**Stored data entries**
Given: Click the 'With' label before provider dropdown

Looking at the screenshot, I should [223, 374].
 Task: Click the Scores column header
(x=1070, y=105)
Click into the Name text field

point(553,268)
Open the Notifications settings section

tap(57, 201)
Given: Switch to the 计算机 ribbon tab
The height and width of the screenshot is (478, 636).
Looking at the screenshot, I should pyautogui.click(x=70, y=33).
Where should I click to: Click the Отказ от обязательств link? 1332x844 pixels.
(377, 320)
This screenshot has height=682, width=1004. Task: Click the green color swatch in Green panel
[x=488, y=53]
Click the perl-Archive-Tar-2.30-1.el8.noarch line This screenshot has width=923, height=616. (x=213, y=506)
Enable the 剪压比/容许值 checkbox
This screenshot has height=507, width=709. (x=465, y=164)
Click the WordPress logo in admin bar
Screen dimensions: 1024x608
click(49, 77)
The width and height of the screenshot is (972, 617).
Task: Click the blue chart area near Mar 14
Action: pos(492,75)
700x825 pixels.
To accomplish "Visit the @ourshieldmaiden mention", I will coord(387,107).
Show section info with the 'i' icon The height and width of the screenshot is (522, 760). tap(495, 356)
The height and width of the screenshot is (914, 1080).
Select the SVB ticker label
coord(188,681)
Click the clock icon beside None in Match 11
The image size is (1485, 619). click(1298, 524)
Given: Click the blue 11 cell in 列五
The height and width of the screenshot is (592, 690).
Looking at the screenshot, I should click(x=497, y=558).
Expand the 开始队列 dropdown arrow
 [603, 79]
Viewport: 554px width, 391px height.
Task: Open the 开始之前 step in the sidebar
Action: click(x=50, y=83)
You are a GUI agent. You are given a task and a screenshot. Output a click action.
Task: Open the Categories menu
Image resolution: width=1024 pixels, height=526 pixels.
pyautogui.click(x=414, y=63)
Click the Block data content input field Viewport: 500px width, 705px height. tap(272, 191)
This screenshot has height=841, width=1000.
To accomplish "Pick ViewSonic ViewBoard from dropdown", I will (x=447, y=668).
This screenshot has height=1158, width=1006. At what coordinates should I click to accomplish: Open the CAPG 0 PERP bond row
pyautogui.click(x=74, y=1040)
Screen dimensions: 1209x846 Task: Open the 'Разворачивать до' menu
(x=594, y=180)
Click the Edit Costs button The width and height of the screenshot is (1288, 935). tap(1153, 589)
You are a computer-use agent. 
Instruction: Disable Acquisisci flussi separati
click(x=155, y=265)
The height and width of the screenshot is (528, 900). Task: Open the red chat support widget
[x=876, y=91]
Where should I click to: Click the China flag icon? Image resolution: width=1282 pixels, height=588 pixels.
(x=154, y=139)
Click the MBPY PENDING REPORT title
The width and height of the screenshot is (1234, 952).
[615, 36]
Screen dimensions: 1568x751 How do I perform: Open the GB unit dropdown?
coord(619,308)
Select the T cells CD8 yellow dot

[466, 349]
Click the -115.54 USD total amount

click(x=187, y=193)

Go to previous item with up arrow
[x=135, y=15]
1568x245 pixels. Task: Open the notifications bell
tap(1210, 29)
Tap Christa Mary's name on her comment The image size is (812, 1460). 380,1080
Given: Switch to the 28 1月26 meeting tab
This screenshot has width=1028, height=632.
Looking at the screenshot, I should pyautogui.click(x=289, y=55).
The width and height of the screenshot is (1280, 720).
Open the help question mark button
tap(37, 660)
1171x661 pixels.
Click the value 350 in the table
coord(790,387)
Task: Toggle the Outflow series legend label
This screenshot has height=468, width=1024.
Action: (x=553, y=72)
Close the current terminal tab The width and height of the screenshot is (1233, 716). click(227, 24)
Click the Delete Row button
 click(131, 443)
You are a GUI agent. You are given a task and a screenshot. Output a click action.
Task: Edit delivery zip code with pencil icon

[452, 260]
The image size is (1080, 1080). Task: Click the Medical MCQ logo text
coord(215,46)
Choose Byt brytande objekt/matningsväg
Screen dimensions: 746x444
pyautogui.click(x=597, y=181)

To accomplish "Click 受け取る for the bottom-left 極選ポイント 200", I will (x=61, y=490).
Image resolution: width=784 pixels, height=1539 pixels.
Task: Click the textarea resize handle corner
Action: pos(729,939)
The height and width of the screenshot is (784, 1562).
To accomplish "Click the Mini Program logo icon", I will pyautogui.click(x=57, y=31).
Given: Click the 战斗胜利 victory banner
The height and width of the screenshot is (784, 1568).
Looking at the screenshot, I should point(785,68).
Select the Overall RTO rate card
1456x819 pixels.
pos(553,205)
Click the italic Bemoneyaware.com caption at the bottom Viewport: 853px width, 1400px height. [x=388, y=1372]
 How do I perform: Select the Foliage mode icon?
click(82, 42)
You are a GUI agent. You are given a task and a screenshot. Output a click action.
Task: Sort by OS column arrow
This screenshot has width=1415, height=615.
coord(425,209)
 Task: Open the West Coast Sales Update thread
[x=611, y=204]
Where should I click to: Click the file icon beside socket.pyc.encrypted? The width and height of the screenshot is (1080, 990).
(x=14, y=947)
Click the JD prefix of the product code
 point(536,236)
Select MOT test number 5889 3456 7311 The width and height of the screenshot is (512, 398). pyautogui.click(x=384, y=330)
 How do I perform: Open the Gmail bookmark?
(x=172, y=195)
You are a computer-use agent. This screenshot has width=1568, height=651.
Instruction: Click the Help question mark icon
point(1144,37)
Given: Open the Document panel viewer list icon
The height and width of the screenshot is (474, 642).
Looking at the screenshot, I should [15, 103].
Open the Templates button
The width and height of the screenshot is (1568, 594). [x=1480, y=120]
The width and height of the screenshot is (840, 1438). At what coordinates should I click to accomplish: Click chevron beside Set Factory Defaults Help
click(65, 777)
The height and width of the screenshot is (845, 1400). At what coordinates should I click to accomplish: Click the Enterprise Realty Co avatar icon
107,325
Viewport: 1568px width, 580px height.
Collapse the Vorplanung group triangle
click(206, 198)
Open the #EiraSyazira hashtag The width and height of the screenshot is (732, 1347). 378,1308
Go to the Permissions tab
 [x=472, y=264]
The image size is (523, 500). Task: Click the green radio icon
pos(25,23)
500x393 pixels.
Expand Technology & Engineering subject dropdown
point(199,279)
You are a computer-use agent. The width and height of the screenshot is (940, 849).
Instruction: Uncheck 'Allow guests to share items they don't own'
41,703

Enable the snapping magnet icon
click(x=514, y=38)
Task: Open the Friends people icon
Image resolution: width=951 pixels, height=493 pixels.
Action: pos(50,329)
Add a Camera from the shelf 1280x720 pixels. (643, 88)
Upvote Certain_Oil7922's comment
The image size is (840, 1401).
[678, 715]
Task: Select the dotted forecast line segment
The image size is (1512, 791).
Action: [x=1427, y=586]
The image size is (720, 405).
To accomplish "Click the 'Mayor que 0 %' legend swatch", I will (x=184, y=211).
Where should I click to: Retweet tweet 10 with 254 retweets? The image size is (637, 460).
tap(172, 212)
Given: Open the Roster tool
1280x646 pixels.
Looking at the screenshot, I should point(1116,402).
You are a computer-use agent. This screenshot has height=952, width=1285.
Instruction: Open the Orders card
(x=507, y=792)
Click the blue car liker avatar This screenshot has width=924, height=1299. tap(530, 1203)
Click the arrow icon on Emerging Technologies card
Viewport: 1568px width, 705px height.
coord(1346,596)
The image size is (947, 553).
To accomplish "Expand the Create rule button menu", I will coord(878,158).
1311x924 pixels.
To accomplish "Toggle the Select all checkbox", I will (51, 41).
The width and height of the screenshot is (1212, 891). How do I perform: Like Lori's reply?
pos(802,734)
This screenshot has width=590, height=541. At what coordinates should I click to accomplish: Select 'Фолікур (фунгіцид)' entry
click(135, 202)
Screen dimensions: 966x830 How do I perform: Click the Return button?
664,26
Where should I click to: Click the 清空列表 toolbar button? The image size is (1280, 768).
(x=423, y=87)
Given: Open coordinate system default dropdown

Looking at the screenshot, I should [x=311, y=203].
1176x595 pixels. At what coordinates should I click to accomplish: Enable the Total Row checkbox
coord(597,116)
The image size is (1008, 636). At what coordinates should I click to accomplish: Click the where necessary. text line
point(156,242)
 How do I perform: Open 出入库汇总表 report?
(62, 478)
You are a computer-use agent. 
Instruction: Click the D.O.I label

**GOAL OF THE EXERCISE**
Go through the records and gather the lines that hold "comment".

**ANSWER BELOW**
Tap Christa Mary's name on her comment The image size is (812, 1460). 380,1080
Upvote Certain_Oil7922's comment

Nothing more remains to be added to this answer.